Saved entries

-*-

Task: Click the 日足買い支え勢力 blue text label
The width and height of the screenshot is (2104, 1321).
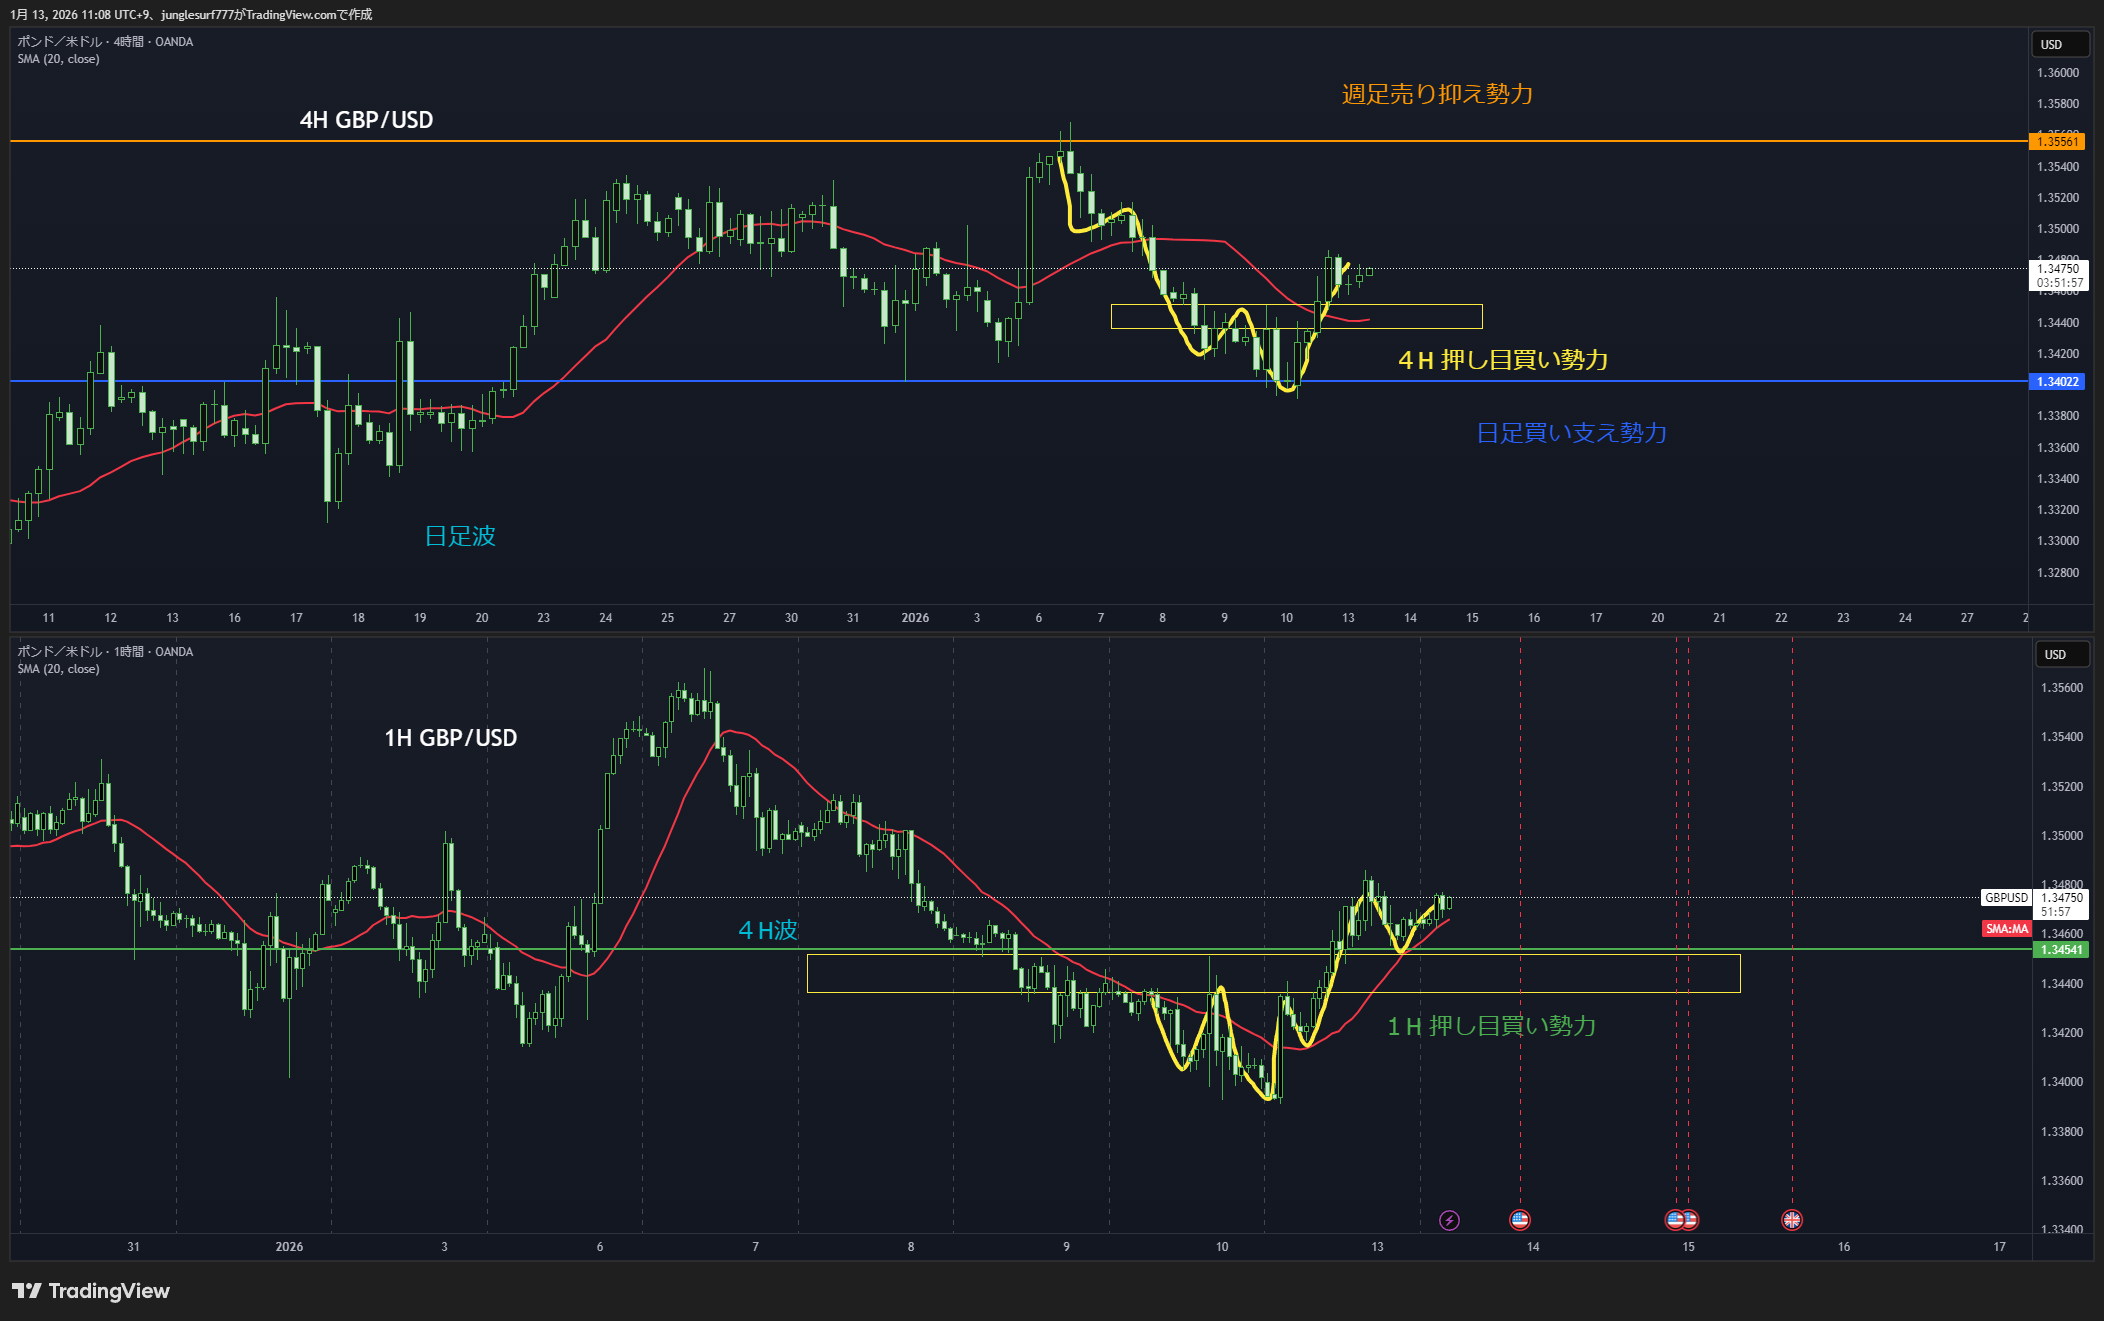Action: point(1571,433)
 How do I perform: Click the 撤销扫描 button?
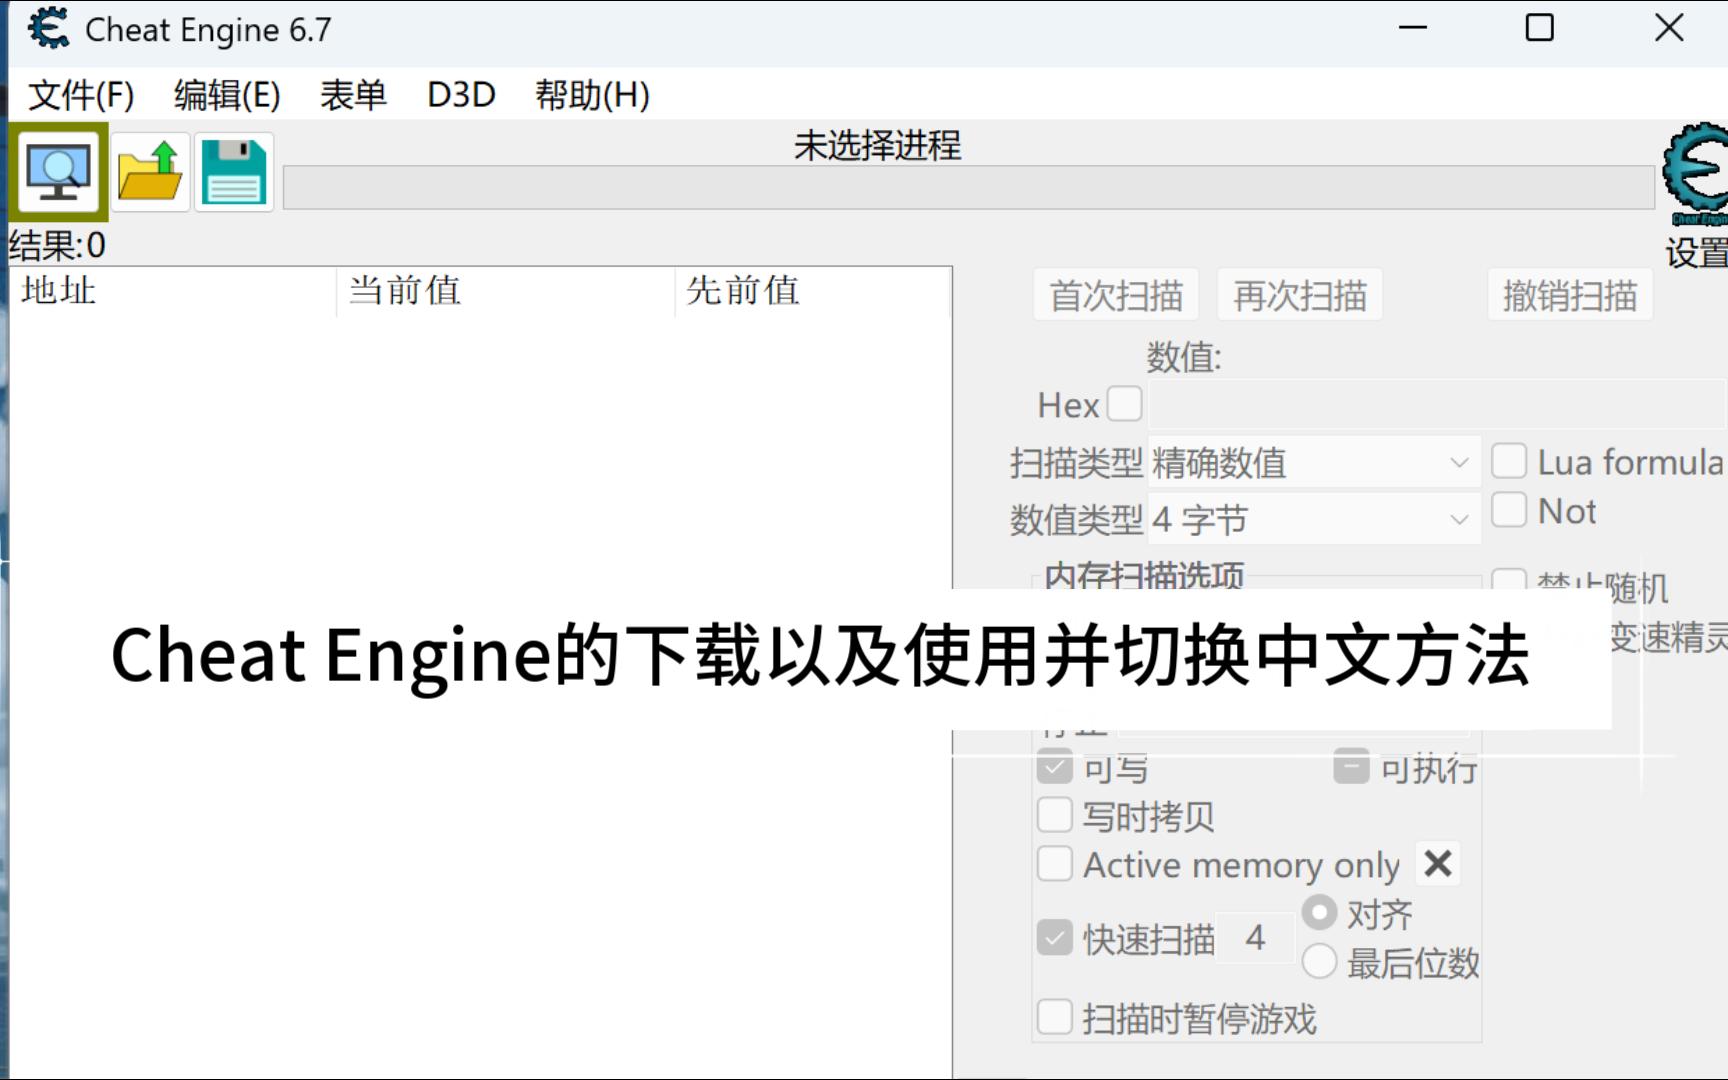click(x=1569, y=294)
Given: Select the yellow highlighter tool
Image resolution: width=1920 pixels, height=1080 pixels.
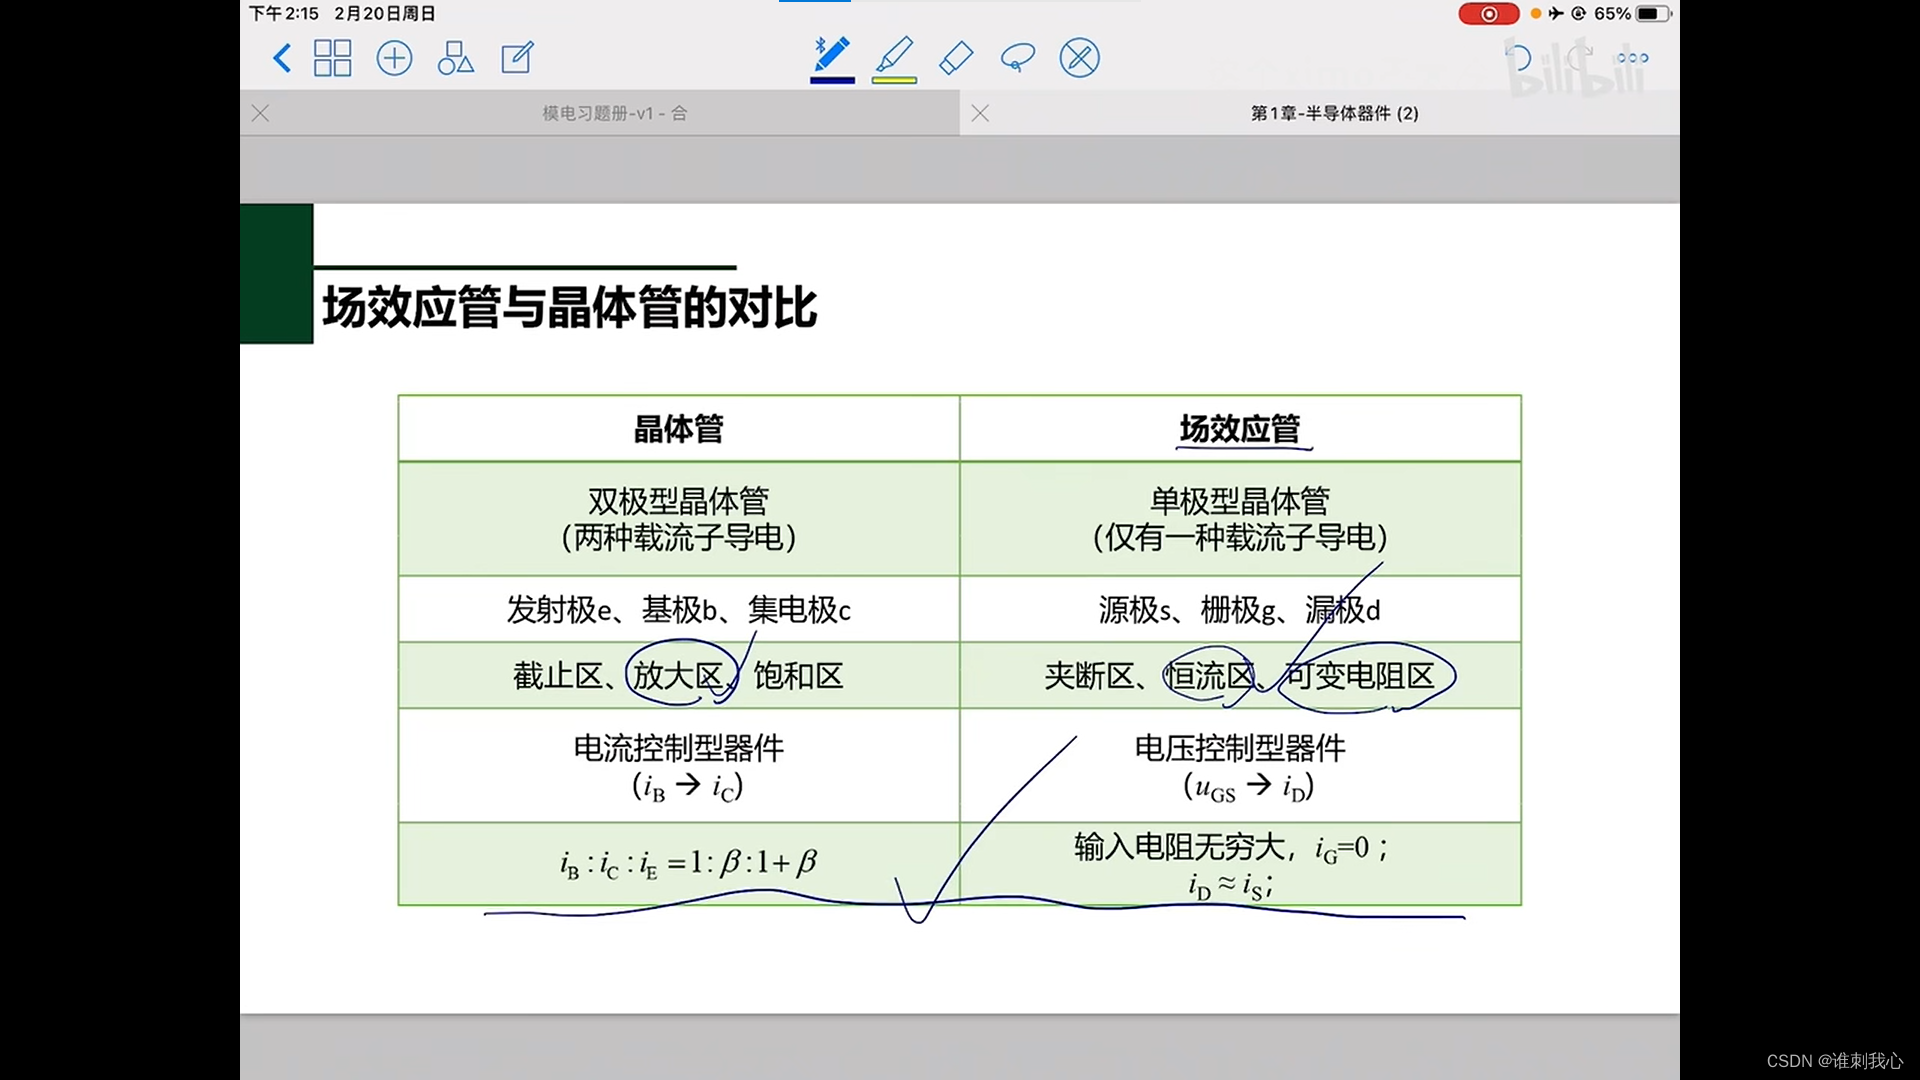Looking at the screenshot, I should tap(894, 54).
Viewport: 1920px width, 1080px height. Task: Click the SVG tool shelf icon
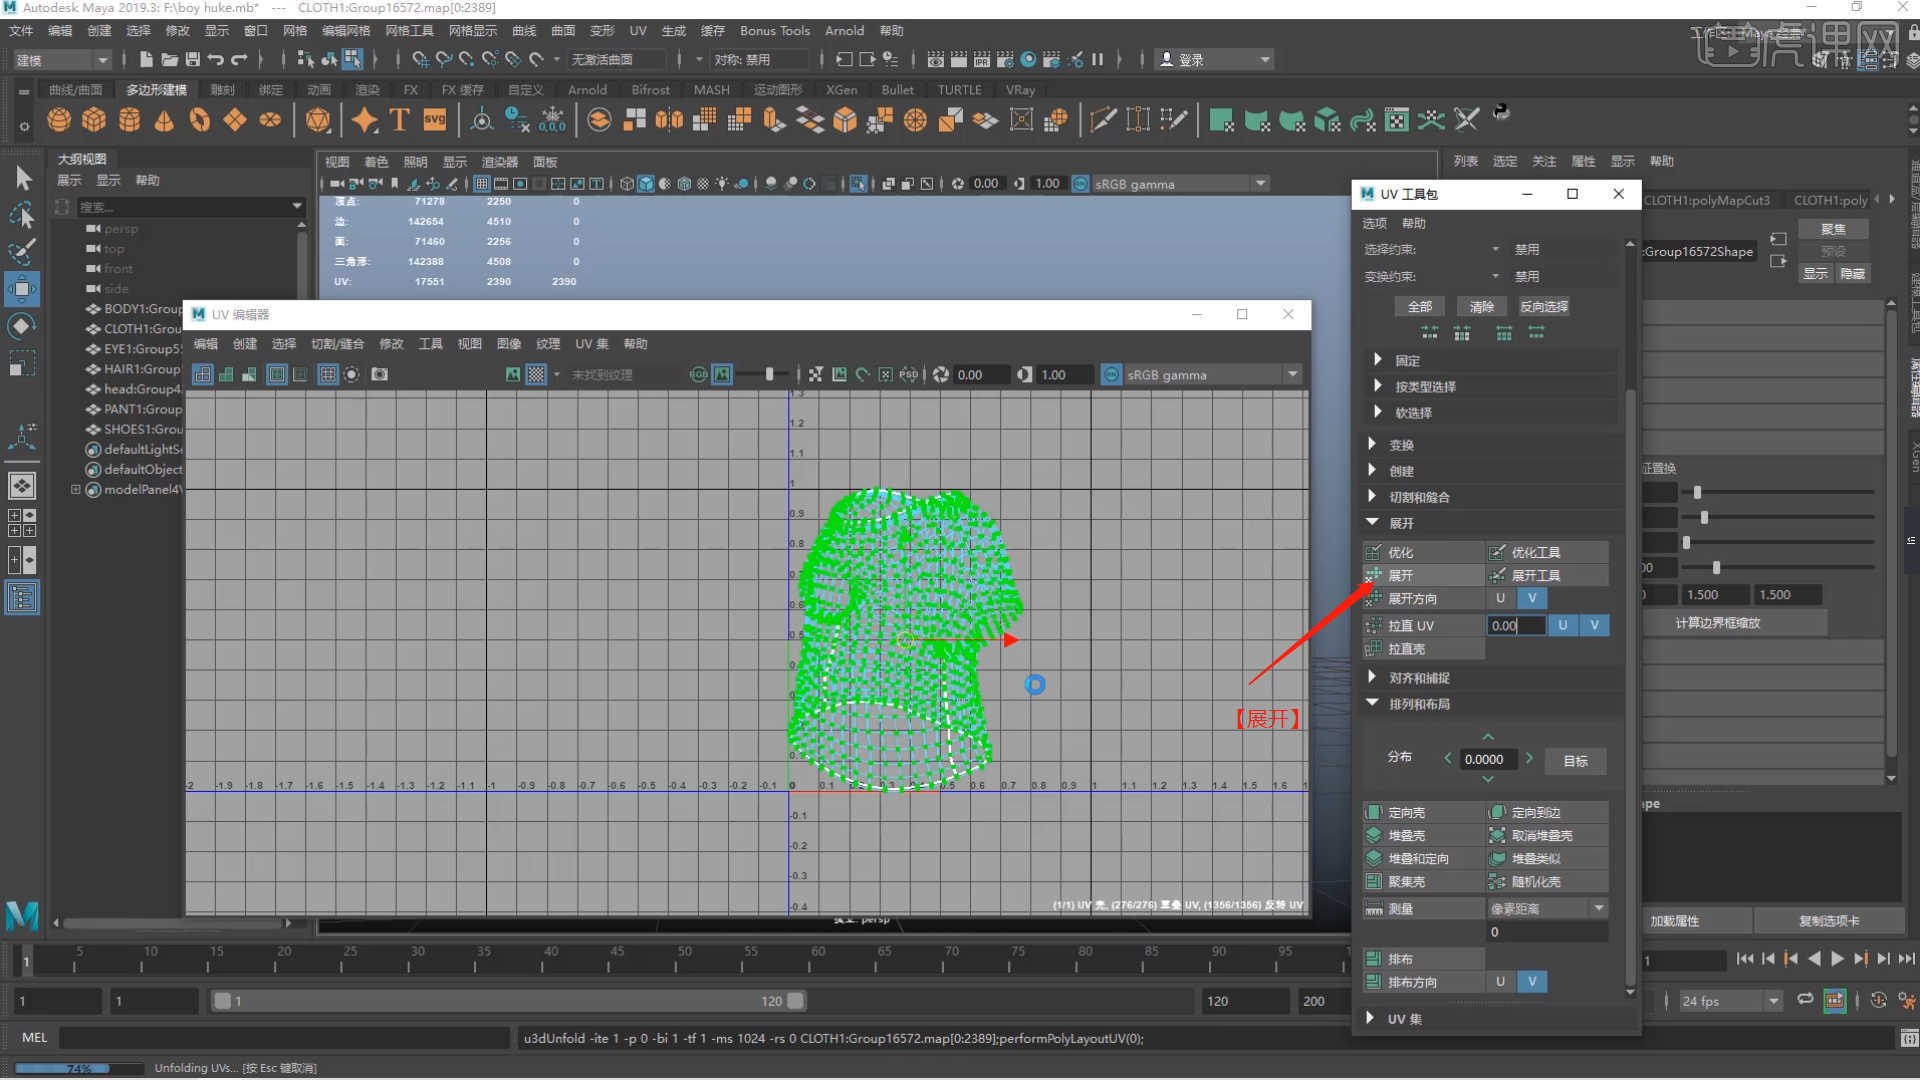pyautogui.click(x=434, y=120)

-*-

* [WHAT YOU WILL DO]: Word for word, set down the lines from the line with "How do I perform: Click the 撤销扫描 button?" through the last line of the entries, and nothing else; the pictures stay out.

* [SOLUTION TO THIS EXERCISE]:
 How do I perform: Click the 撤销扫描 button?
click(x=1569, y=294)
Given: Select the yellow highlighter tool
Image resolution: width=1920 pixels, height=1080 pixels.
Looking at the screenshot, I should tap(894, 54).
Viewport: 1920px width, 1080px height. Task: Click the SVG tool shelf icon
pyautogui.click(x=434, y=120)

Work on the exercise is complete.